Rhetoric & Writing Portfolio Michael Wojcik Estimating Ethos

In the Estimating Ethos project I'm investigating ways of computationally estimating an author's ethos in a collection of texts. This project was suggested and supervised by Bill Hart-Davidson, who also provided many helpful materials. It was one of several suggestions he made for an independent study project, and it immediately caught my interest in its intersection between rhetorical theory and computational practice.

The products of this project fall in into three main categories: the theory behind ethos estimation, the prototype software that implements some of that theory, and the analysis of the results. For now, I'm calling the ethos-estimation software prototype application simply EE (for "Ethos Estimator"), a term I'll use below.

One other terminological note: I occasionally use ethic as the adjectival form of ethos, to avoid confusion with the more common "ethical".

Definition

Bill's original formulation of the problem was:

An algorithm (or two, or three) that facilitates formative assessment re: ethos as a complex function of interactions with others in a social networking (broadly speaking) system. Of course, making it about ethos means that it requires some interesting approaches to identity/subjectivity to avoid simplistic reification.

After some thought and discussion, I refined this into the following tasks:

  1. Define the goal of the project. What results might constitute an interesting and useful outcome?
  2. Consider definitions of ethos and devise one that fits this project: relatively simple and clear, and amenable to some kind of algorithmic heuristic. Most likely this will involve indentifying possible proxies for ethos, such as citation (that is, a contributor who is cited may be assumed to have some ethic standing with the contributor doing the citing).
  3. Study some of the extant research relevant to obtaining this sort of information from text. (Along with the next item, this constituted most of the reading portion of the independent study.)
  4. List the attributes of a system that might be able to provide a useful estimate of ethos, and consider what sort of system design could provide them.
  5. Implement a prototype of such a system, for a limited domain (eg a single type of text, such as email, from a fairly constrained domain, such as a technical listserv).
  6. Examine the results, and evaluate the outcome of the project. Present these findings.

Defining Key Terms

Obviously for this project to be feasible at all, I needed to define key terms such as ethos and contributor in ways that were theoretically satisfactory but also at once sufficiently specific and concrete to guide the software design and make the results meaningful, and general enough to be usable and avoid introducing excessive noise into the results. For example, if I tried to define a "contributor" as necessarily a single human author, I would have to filter the data to remove texts produced by groups, institutions, etc.

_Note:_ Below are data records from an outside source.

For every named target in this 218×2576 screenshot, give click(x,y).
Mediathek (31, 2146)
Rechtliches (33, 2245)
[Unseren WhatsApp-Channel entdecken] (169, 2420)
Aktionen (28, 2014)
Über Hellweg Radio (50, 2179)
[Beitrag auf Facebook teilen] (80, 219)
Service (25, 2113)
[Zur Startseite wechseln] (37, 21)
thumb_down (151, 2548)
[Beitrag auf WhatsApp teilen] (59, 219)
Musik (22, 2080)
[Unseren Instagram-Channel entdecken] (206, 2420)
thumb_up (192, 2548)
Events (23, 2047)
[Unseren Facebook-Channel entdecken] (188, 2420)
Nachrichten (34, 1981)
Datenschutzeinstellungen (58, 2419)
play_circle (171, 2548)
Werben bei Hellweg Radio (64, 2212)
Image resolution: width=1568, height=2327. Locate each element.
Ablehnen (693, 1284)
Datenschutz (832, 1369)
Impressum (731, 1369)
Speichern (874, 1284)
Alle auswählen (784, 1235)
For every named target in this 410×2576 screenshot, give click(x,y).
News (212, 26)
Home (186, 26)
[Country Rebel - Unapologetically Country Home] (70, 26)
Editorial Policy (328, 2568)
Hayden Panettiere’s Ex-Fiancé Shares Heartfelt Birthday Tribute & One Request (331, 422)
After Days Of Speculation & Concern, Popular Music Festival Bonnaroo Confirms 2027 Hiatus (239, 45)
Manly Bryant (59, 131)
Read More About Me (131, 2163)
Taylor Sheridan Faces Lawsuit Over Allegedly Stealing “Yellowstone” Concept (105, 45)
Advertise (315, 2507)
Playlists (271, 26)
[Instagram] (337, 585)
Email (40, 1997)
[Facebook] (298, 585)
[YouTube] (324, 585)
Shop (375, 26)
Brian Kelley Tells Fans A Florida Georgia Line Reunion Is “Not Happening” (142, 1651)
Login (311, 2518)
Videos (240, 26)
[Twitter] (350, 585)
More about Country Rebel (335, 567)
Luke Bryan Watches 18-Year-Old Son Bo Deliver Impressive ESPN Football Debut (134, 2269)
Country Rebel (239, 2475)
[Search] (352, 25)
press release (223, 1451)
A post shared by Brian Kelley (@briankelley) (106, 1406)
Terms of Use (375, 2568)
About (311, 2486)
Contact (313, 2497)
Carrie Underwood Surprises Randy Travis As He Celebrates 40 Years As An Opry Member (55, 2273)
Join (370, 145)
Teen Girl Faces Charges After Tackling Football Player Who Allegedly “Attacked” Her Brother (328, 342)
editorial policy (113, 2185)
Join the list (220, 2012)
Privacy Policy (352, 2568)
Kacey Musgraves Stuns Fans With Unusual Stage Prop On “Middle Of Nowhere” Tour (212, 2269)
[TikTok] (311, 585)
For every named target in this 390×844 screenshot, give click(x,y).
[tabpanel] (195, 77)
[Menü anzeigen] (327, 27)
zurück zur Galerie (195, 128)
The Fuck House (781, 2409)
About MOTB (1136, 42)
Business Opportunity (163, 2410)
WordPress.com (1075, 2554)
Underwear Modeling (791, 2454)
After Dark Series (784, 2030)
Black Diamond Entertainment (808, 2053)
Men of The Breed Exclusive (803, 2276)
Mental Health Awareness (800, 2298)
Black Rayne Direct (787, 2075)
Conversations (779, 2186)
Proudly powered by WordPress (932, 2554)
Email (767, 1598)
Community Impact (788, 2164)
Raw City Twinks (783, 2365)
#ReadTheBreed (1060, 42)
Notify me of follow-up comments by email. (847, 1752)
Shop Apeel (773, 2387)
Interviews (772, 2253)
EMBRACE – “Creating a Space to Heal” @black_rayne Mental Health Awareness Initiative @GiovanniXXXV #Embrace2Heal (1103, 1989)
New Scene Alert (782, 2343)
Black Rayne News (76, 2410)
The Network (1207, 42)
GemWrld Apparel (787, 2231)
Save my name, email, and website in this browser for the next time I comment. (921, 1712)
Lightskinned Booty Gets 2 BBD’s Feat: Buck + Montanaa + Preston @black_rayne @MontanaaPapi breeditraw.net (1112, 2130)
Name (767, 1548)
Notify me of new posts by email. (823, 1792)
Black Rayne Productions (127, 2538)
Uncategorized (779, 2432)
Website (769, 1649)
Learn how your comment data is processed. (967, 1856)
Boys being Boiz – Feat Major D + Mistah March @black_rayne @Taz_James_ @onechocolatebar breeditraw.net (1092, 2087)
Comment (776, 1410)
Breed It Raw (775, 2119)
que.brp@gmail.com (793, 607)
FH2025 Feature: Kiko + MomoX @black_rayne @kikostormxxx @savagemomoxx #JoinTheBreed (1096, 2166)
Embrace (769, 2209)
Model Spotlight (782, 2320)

Starting from Aristotle's original definition of ethos as an appeal to the goodwill of the audience, I settled on a definition of ethos as weight in a reputation network. I discuss that further below.

I left the definition of a contributor — that is, an actor to which some text can be ascribed, and which can be assigned an ethos ranking — deliberately vague. EE is designed as an application of a more general text-processing engine I've designed (tentatively called Textmill), which makes it relatively easy to delegate decisions like "what is a contributor?" to different modules. Thus the defintion of a contributor will not be hard-coded into the system; instead, any module (and the system can contain an arbitrary collection of modules) can add contributor-identifying metadata to the context of a document when it believes it's identified some.

Similarly, the system itself does not restrict what constitutes a "text". Instead, any module can serve as a source of texts, which might be retrieved from some collection or database, or pulled from a feed, etc. Such "source" modules will label the texts they add to the system with metadata indicating provenance, format, and so forth, and other modules which accept texts in that format will then be triggered to process them. Modules may create texts from other texts — for example, an HTML-parsing module might accept HTML texts and produce plain-text versions of them for use by modules that only handle plain text.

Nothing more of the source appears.